City opera house Norrlandsoperan, starting today, is offering several events bringing music and dance in pandemic-safe ways to Umeå residents. The opera’s Ballet Academy, this evening and tomorrow, is performing outdoors at various locations around the city. Afrobeat dancers Big Sisters Unity are among the artists.
Norrlandsoperan is also now offering an online platform called NO Play, with videos of live performances of various art forms, including one of the locally legendary coronavirus balcony performances in March by baritone Joa Helgesson. A brass sextet from the symphony orchestra is also planning a “digital tour of Västerbotten”, with children’s music streamed to classrooms across the county. The first concert is planned for Umeå Montessori School this week.

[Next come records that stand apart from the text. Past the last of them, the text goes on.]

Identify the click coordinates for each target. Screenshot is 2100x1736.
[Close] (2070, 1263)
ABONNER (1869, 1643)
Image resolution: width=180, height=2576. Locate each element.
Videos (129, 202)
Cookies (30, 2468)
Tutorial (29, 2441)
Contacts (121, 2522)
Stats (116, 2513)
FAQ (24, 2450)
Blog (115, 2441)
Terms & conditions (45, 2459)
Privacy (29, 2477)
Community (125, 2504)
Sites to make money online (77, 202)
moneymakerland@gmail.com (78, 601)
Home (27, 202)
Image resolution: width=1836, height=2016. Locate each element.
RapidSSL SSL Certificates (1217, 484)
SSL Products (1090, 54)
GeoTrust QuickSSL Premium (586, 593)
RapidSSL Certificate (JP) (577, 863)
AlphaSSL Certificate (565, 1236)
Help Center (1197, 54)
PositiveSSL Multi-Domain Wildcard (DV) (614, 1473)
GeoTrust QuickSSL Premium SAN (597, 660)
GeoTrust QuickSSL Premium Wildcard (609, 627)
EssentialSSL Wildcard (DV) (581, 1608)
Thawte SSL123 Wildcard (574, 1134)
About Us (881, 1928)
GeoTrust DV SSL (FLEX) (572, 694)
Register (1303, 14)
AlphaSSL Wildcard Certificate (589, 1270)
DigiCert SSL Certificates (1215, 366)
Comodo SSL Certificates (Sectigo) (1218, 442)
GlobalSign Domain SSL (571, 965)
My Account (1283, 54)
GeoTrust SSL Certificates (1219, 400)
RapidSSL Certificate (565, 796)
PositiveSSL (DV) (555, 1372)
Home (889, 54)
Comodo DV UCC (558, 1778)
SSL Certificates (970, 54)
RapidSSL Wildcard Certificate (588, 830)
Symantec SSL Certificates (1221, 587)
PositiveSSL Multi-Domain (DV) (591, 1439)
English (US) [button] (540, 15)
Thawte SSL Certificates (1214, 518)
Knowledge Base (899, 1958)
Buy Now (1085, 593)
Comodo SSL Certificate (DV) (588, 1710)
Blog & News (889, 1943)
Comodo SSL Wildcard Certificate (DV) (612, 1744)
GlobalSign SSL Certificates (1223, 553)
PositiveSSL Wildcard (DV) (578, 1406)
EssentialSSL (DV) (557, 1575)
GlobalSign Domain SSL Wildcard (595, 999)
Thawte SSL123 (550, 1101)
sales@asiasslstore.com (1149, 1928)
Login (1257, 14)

Finally, the city of Umeå starts its spring street sweeping this week, which, it says, will prove to be a more daunting operation than usual. “We have about 40 percent more gravel compared to a normal winter,” Umeå street operations manager Per Hilmersson told Västerbottens-Kuriren. The city listed which neighborhoods will be swept at which time:
April 20 to May 15: Center.
April 20 to May 22: Western and eastern sides of the center.
April 20 to 30: Västerslätt.
April 27 to May 22: Mariehem, Ersboda, Ålidhem, Tomtebo and Gimonäs.
May 3 to 22: Haga.
May 18 to 29: Ersmark and Berghem.
April 20 to 28: Teg, Böleäng and Röbäck.
April 27 to May 22: Grubbe, Backen, and Umedalen.
April 20 to May 29: Sävar.
April 20 to May 29: Hörnefors, Sörmjöle, Täfteå, Holmsund and Obbola.